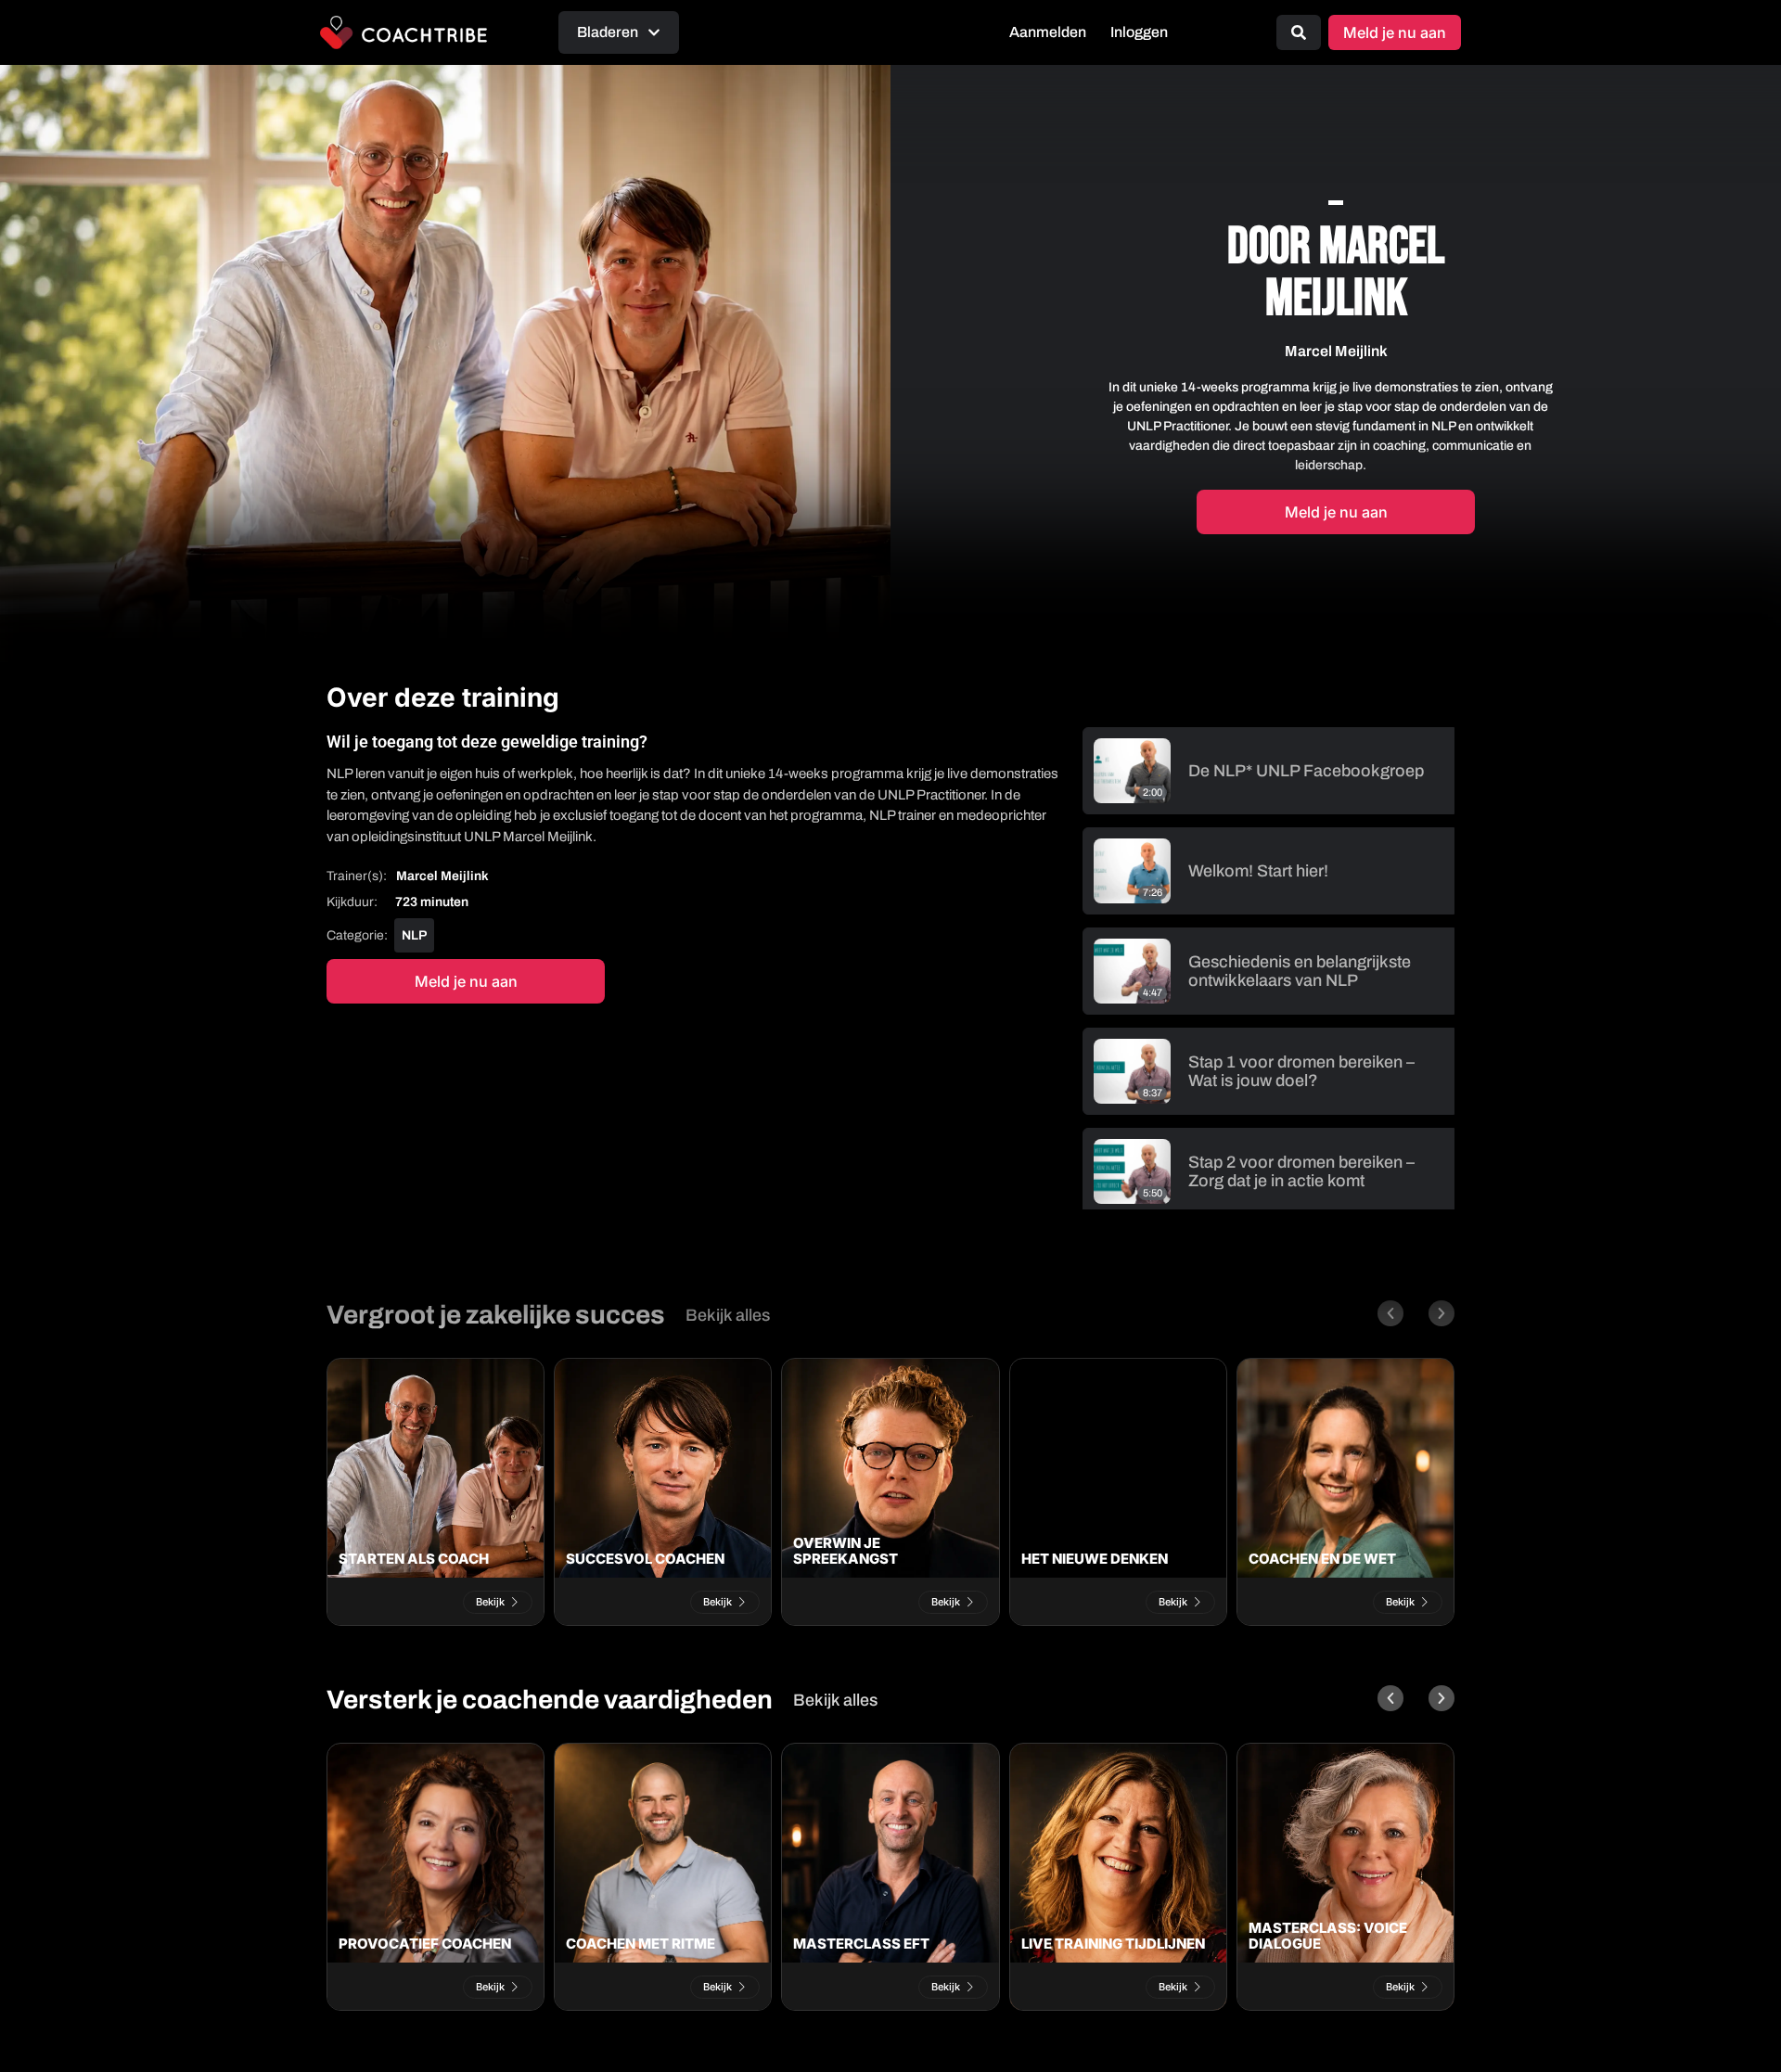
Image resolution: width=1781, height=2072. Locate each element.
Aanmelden (1047, 32)
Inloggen (1139, 32)
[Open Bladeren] (653, 32)
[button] (1390, 1313)
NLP (414, 935)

= = = = =

▶ **WHAT NEEDS TO BE DONE**:
Copy out all the data above exactly, minus the images.

▶ **TASK RESPONSE**:
Image resolution: width=1781, height=2072. Locate each element.
Aanmelden (1047, 32)
Inloggen (1139, 32)
[Open Bladeren] (653, 32)
[button] (1390, 1313)
NLP (414, 935)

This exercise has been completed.